▶ CONSEGNE SCRITTE
A. Secondo il brano da leggere, a quale giornale Chiara Appendino ha inviato la sua lettera?
B. Riporti fedelmente il passo del brano da leggere che va da "Per una ragione" a "scientifiche piuttosto solide).".

▶ BRANO DA LEGGERE
● ● ● ●

Per una ragione fondamentale: questa volta a parlare così non siamo noi, studiosi di criminalità e di politica attoniti per la cecità della sinistra, ma è nientemeno che Chiara Appendino, esponente di punta del Movimento Cinque Stelle. In una lettera inviata a Libero non solo dice l’indicibile, ma rivendica di avere agito concretamente, quando era sindaca di Torino, per combattere contro degrado, campi rom, occupazioni abusive, anarchici dinamitardi. Anziché scaricare sul Ministero dell’Interno ogni responsabilità, la deputata Cinque Stelle richiama tutti i livelli di governo – comprese le amministrazioni locali – alle loro responsabilità e al dovere di collaborare per combattere il degrado, visto come brodo di coltura del crimine (una teoria con basi scientifiche piuttosto solide).

● ● ● ●

▶ DATI REGISTRATI
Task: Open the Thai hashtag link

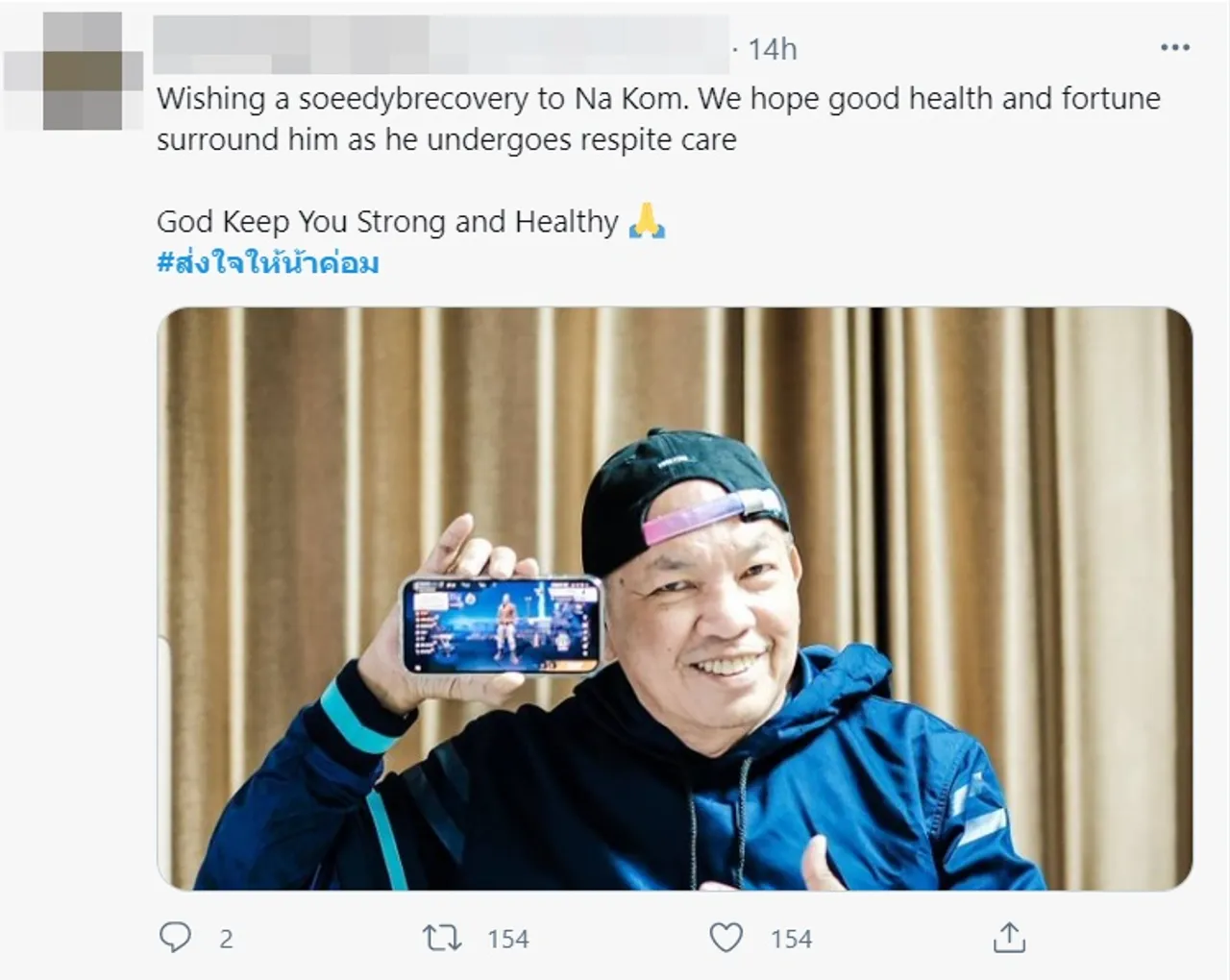Action: [268, 262]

● ● ● ●

▶ RISULTATI FINALI
A. A Libero.

B.
Per una ragione fondamentale: questa volta a parlare così non siamo noi, studiosi di criminalità e di politica attoniti per la cecità della sinistra, ma è nientemeno che Chiara Appendino, esponente di punta del Movimento Cinque Stelle. In una lettera inviata a Libero non solo dice l’indicibile, ma rivendica di avere agito concretamente, quando era sindaca di Torino, per combattere contro degrado, campi rom, occupazioni abusive, anarchici dinamitardi. Anziché scaricare sul Ministero dell’Interno ogni responsabilità, la deputata Cinque Stelle richiama tutti i livelli di governo – comprese le amministrazioni locali – alle loro responsabilità e al dovere di collaborare per combattere il degrado, visto come brodo di coltura del crimine (una teoria con basi scientifiche piuttosto solide).